__WORKING DATA__:
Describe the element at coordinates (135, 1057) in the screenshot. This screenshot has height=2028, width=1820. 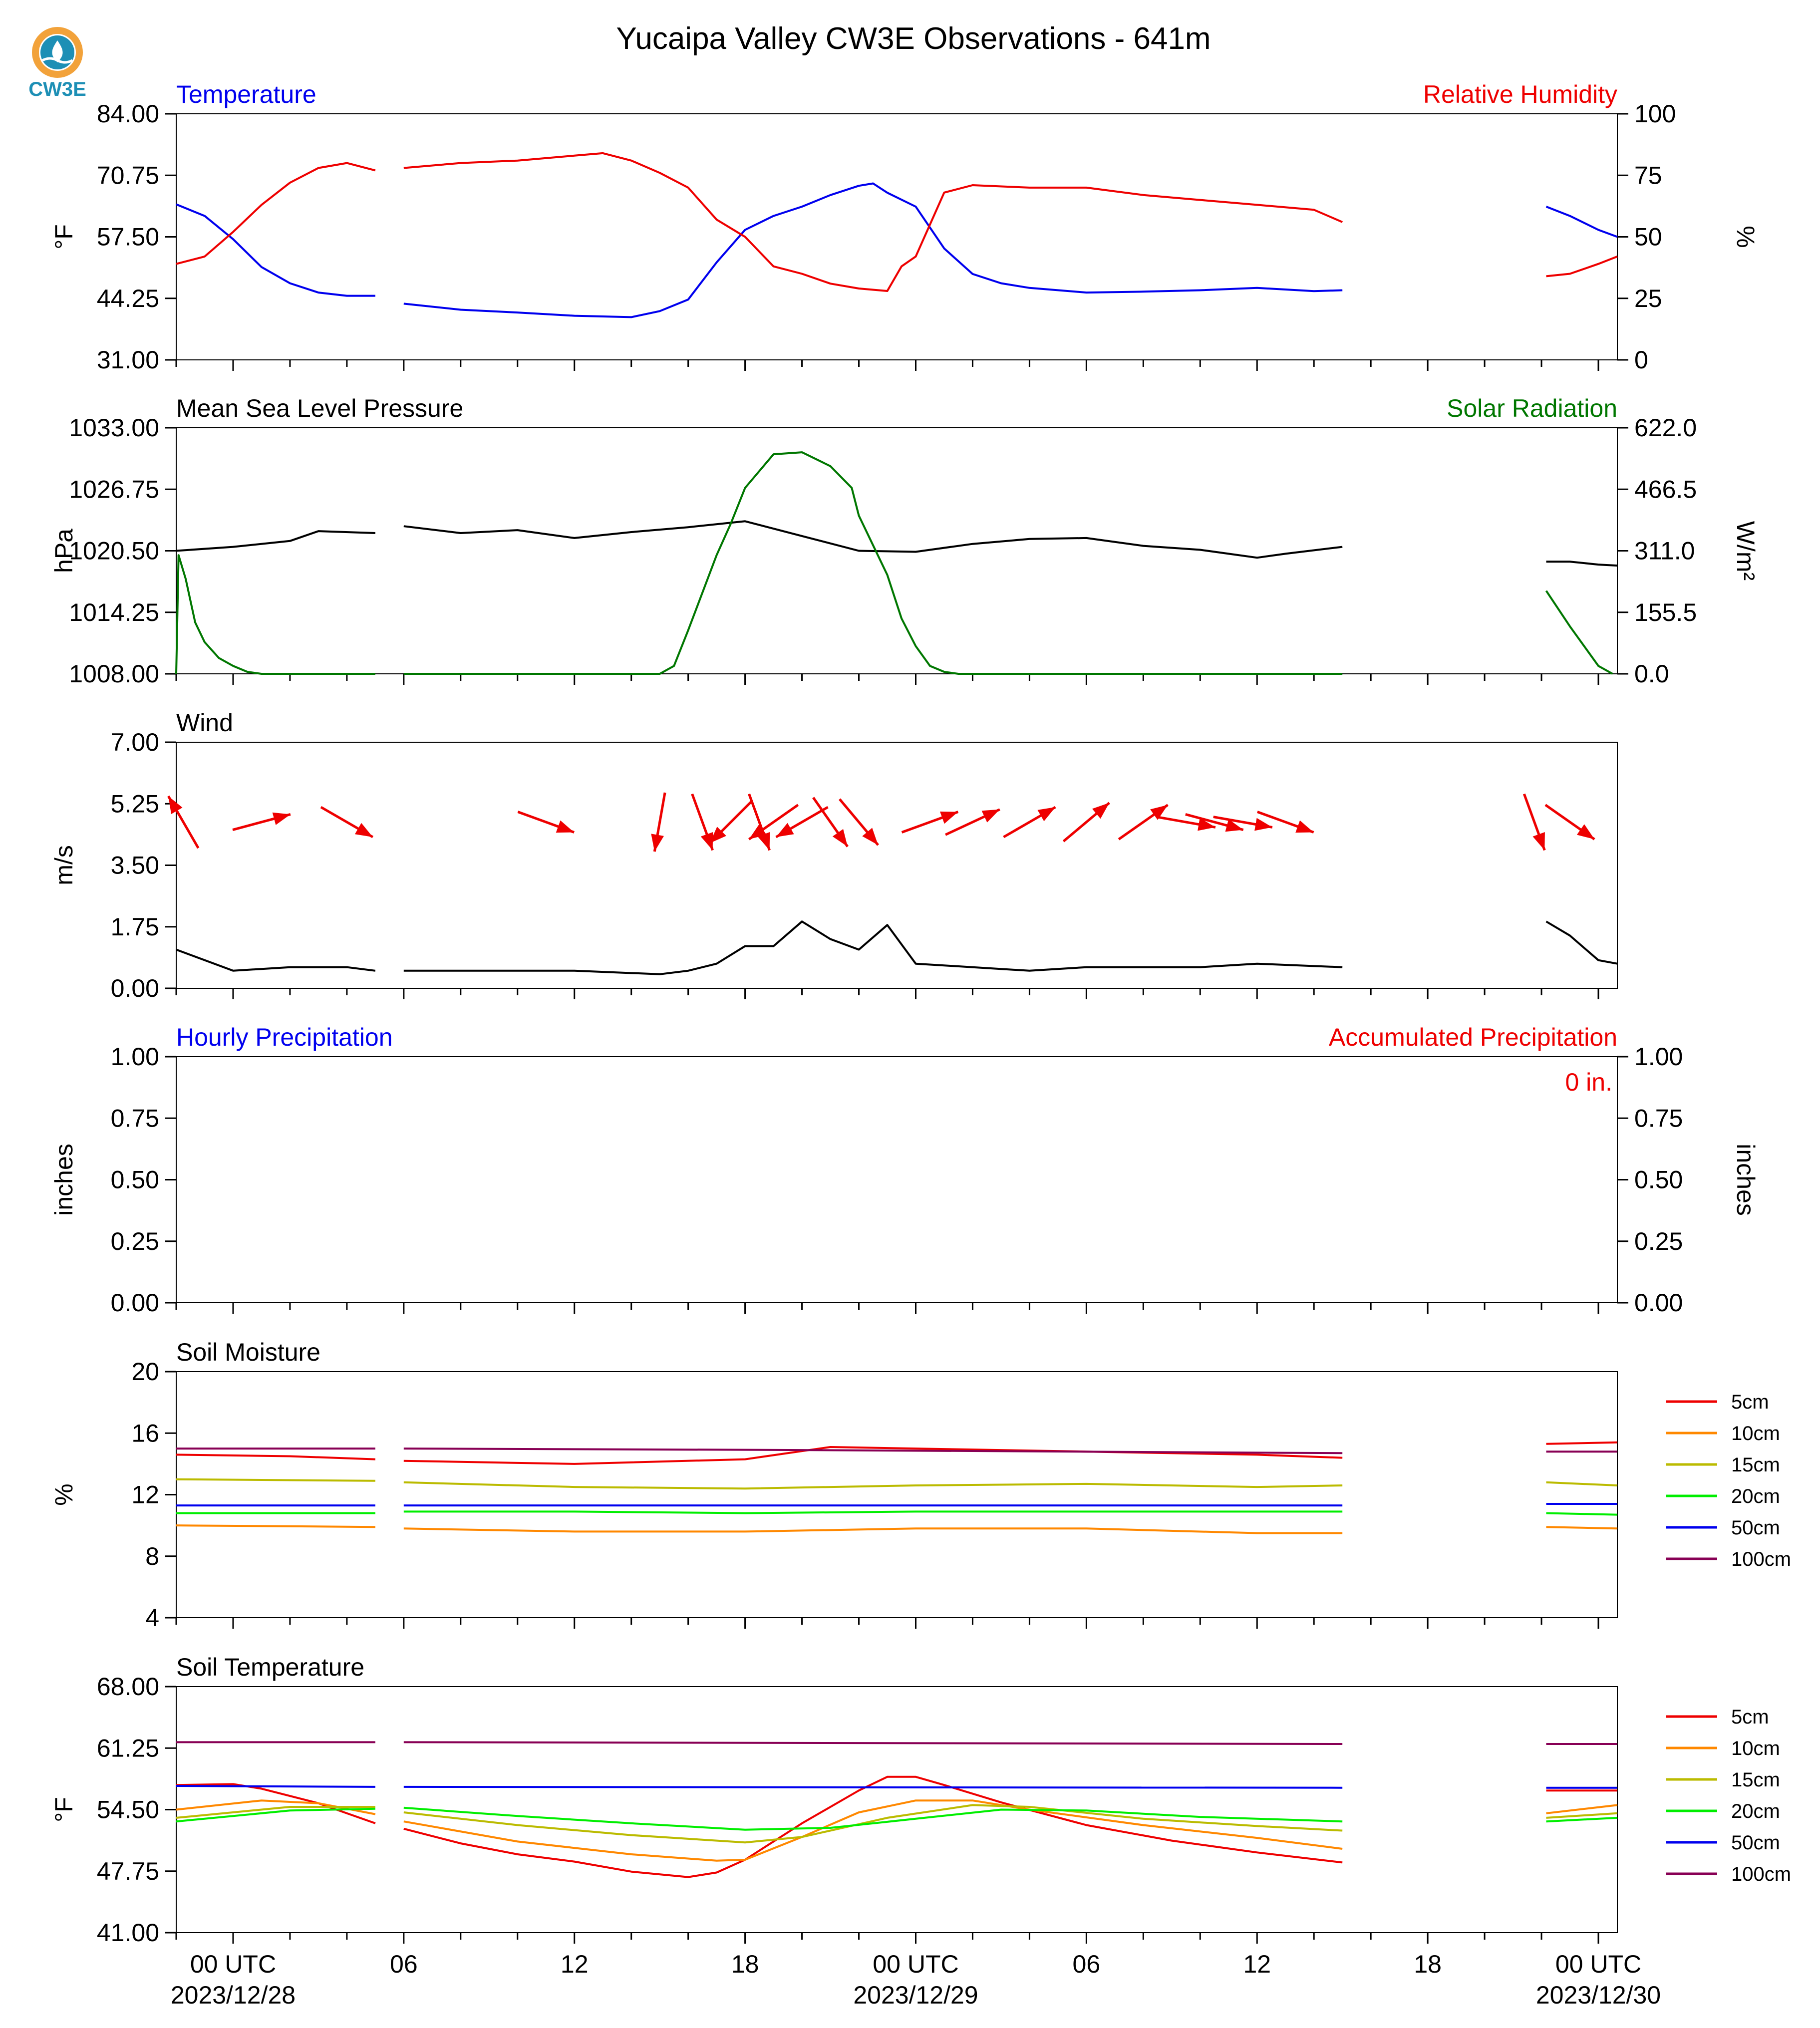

---

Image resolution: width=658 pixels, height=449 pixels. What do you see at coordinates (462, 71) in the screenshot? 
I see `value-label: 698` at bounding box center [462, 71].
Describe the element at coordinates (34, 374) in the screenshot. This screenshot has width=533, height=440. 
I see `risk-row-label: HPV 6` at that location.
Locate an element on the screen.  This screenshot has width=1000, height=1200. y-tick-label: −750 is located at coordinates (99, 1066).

--

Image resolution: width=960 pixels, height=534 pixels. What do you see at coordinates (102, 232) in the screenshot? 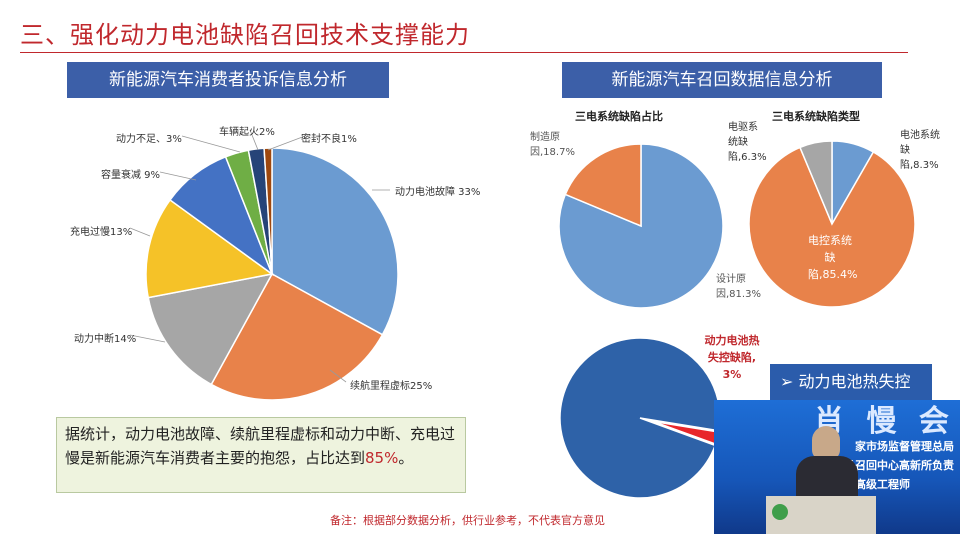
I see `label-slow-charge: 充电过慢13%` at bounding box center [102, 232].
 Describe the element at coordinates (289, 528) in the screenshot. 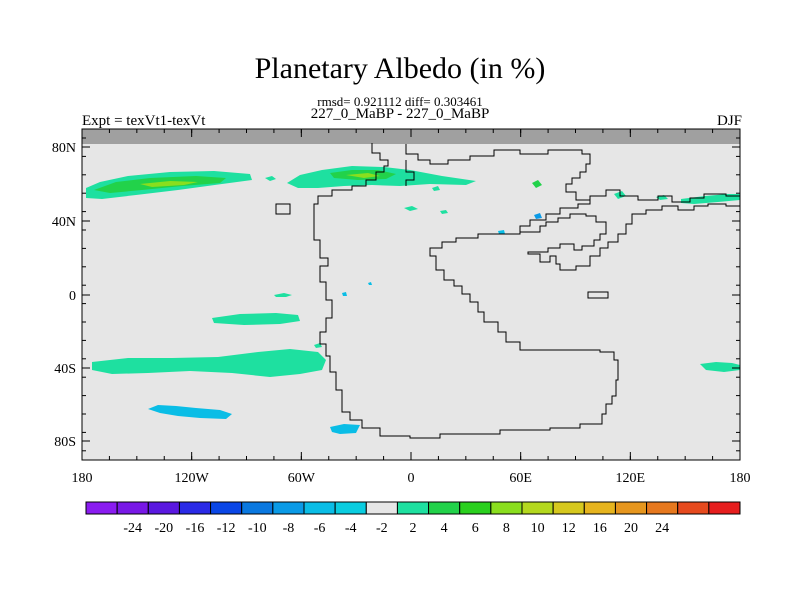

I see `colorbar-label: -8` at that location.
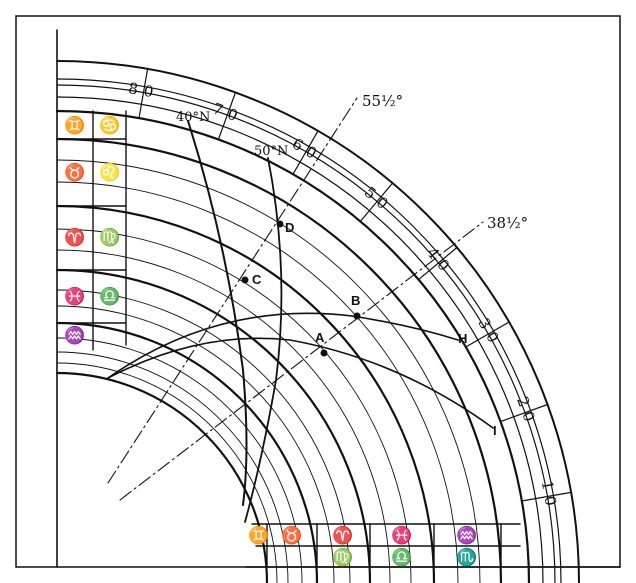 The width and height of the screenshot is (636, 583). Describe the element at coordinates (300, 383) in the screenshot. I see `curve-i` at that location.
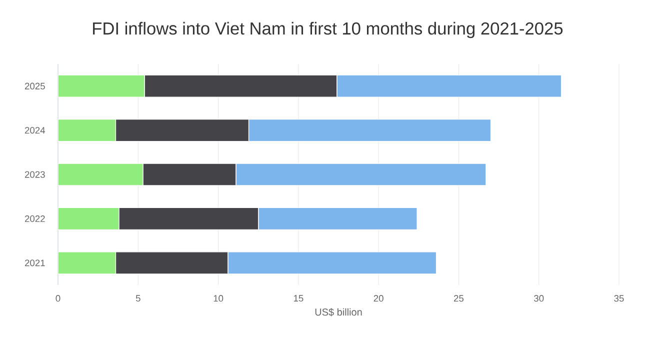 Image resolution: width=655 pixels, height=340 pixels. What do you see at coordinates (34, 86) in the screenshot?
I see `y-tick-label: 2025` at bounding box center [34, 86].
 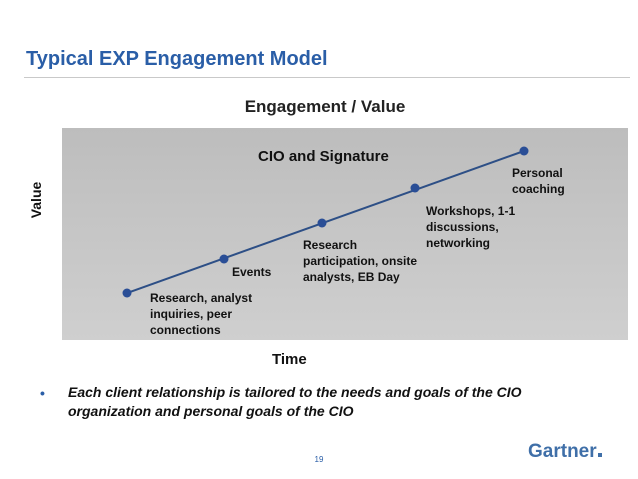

__WORK TASK__:
Rewrite the stretch of the records from the line containing "Describe the element at coordinates (34, 374)" through the line containing "Locate an element", swapping "on the screen" for "on the display" and leaving everything else unchanged.

__TASK ANSWER__:
Describe the element at coordinates (34, 374) in the screenshot. This screenshot has width=533, height=440. 
I see `risk-row-label: HPV 6` at that location.
Locate an element on the display.  This screenshot has width=1000, height=1200. y-tick-label: −750 is located at coordinates (99, 1066).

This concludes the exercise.